Figure.1: The example of dataset bias. A model trained on a specific domain often perform poorly on other domains.
Supervised machine learning relies on a training set with many labeled examples,
and assumes that, at test time, new unlabelled examples that the trained model is asked to
label will come from the same distribution as the training examples. However, in practice,
this is not true — training datasets are almost always biased in some way and are not representative
of all possible future input data that the system will see at test time. Such “dataset bias” results in
reduced accuracy on the target domain. In this work we propose a domain adaptation method to reduce such
domain bias using self-supervised learning on the unlabeled target domain data.
Problem in Universal DA: How can we set the threshold to identify novel categories?
Figure.2: In universal domain adaptation, the target domain can contain categories absent in the source (novel categories). But, we do not know how many of them are novel ones.
Center: Existing methods manually set the threshold by validation or using the ratio of novel samples, which is not realistic. Right: We propose to utilize one-vs-all classification.
Idea: Margin between classes can be a good threshold! Train one-vs-all classifiers!
Figure.3: We assume that the margin between classes can be a good threshold to identify novel categories.
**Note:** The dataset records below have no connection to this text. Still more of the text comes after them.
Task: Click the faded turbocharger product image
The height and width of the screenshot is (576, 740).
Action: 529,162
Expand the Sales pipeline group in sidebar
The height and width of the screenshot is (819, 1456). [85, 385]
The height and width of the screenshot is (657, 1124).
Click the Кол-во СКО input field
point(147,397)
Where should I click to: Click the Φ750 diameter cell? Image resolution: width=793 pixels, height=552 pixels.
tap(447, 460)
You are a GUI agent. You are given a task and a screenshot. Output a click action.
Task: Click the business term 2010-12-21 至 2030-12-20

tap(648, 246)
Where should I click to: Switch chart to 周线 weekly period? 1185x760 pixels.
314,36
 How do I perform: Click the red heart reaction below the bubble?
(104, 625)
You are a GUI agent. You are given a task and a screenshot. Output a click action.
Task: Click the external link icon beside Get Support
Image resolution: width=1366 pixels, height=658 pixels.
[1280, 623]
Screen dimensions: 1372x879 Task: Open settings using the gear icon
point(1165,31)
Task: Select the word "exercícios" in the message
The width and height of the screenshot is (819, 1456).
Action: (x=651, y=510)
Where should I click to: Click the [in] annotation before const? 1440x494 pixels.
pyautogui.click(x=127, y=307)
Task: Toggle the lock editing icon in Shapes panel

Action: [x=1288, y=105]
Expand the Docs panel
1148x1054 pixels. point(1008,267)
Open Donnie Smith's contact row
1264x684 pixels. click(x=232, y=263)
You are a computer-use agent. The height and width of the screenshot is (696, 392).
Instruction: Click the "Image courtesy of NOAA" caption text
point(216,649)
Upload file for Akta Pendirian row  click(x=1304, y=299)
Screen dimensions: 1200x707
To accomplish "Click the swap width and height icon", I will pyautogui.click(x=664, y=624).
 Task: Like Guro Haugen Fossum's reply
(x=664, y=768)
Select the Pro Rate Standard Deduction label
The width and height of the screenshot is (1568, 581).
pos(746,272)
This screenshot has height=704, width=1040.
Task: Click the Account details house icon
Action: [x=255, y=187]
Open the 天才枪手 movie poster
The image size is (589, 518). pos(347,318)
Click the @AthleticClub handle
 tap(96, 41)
To exploit the margin, we propose to train one-vs-all classifiers for each class.
Advantages of OVANet
No need to manually select the threshold to reject unknown samples.
Much less hyper-parameters.
Experiments1: Varying number of unknown classes.
Exp1. Experiments on Office dataset by varying the number of unknown classes. Our method performs better or comparable to baseline methods across different number of unknown classes.
Experiments2: Results on large scale datasets.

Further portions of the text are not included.